The hall-door was closed, and Aunt Kate, Aunt Julia, and Mary Jane came down the hall, still laughing.
‘Well, isn’t Freddy terrible?’ said Mary Jane. ‘He’s really terrible.’
Gabriel said nothing, but pointed up the stairs towards where his wife was standing. Now that the hall-door was closed the voice and the piano could be heard more clearly. Gabriel held up his hand for them to be silent. The song seemed to be in the old Irish tonality and the singer seemed uncertain both of his words and of his voice. The voice, made plaintive by distance and by the singer’s hoarseness, faintly illuminated the cadence of the air with words expressing grief:
O, the rain falls on my heavy locks
And the dew wets my skin,
My babe lies cold ...
‘O,’ exclaimed Mary Jane. ‘It’s Bartell D’Arcy singing, and he wouldn’t sing all the night. O, I’ll get him to sing a song before he goes.’
‘O, do, Mary Jane,’ said Aunt Kate.
Mary Jane brushed past the others and ran to the staircase, but before she reached it the singing stopped and the piano was closed abruptly.
‘O, what a pity!’ she cried. ‘Is he coming down, Gretta?’
Gabriel heard his wife answer yes and saw her come down towards them. A few steps behind her were Mr Bartell D’Arcy and Miss O’Callaghan.

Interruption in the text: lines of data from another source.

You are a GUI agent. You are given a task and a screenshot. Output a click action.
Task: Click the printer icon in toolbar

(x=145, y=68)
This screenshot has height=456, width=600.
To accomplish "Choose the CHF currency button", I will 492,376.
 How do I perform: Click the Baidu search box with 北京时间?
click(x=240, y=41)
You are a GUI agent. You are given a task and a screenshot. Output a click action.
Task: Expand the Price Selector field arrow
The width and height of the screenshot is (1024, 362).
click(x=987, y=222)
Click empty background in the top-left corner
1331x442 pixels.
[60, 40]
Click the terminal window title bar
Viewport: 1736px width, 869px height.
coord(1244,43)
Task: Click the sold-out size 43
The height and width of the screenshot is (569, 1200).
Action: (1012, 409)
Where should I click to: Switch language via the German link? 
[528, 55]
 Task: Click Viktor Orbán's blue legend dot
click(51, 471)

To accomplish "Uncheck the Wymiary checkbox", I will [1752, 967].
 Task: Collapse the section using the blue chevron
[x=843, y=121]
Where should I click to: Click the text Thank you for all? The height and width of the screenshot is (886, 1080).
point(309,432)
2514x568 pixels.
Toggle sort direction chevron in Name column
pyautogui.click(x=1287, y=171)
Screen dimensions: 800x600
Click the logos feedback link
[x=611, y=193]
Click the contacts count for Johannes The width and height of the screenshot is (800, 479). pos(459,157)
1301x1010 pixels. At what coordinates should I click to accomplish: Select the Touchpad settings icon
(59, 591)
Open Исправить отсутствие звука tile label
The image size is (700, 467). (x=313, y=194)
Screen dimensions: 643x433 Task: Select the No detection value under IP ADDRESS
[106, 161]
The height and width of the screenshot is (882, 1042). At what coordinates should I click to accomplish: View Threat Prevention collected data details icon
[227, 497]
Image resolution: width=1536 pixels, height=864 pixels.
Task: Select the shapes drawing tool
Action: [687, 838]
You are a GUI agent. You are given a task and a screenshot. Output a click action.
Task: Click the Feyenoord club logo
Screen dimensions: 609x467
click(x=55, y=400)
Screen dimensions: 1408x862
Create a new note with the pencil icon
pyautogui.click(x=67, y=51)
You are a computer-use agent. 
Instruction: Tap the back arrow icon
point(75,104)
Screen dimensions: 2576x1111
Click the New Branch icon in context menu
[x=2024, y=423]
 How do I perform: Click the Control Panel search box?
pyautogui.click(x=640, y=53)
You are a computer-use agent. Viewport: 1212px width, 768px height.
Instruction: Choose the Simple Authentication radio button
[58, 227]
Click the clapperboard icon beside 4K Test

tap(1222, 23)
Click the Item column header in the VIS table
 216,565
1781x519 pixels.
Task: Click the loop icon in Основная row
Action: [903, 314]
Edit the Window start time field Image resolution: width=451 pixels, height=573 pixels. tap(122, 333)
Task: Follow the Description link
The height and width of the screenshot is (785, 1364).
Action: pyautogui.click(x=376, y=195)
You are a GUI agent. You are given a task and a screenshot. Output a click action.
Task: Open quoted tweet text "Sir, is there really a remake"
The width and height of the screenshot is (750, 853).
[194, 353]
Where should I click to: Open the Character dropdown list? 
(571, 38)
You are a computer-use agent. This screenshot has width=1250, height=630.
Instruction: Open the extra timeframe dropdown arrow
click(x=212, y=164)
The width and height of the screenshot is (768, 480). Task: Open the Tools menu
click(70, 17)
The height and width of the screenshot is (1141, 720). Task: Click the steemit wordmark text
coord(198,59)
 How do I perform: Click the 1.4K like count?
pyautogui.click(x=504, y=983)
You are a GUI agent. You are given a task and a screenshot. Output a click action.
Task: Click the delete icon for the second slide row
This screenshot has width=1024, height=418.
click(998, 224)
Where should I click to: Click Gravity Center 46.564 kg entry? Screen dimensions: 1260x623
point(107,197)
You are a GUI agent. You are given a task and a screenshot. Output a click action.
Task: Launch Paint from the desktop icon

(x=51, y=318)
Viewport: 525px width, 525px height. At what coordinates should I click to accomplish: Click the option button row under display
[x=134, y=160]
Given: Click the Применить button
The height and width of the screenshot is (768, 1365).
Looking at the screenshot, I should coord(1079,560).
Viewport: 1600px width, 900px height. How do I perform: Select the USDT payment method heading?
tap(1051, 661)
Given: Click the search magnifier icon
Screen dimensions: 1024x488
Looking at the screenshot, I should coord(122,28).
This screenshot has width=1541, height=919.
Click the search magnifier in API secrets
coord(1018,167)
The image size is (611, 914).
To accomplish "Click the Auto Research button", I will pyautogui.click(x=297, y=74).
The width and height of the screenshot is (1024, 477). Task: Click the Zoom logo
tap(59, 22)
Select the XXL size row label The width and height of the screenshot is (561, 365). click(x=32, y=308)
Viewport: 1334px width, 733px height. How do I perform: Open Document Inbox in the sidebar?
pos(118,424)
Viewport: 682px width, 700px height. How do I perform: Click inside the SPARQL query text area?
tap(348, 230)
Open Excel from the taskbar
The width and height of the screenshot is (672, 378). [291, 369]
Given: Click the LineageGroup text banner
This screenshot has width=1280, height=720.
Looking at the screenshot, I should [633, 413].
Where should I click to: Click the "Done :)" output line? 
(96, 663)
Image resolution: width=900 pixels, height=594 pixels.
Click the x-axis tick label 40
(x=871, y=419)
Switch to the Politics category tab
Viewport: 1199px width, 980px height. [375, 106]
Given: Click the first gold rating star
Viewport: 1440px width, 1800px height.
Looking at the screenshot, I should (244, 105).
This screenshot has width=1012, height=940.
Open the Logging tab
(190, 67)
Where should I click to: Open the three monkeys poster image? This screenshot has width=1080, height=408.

‘O, Mr D’Arcy,’ cried Mary Jane, ‘it’s downright mean of you to break off like that when we were all in raptures listening to you.’
‘I have been at him all the evening,’ said Miss O’Callaghan, ‘and Mrs Conroy, too, and he told us he had a dreadful cold and couldn’t sing.’
‘O, Mr D’Arcy,’ said Aunt Kate, ‘now that was a great fib to tell.’
‘Can’t you see that I’m as hoarse as a crow?’ said Mr D’Arcy roughly.
He went into the pantry hastily and put on his overcoat. The others, taken back by his rude speech, could find nothing to say. Aunt Kate wrinkled her brows and made signs to the others to drop the subject. Mr D’Arcy stood swathing his neck carefully and frowning.
‘It’s the weather,’ said Aunt Julia, after a pause.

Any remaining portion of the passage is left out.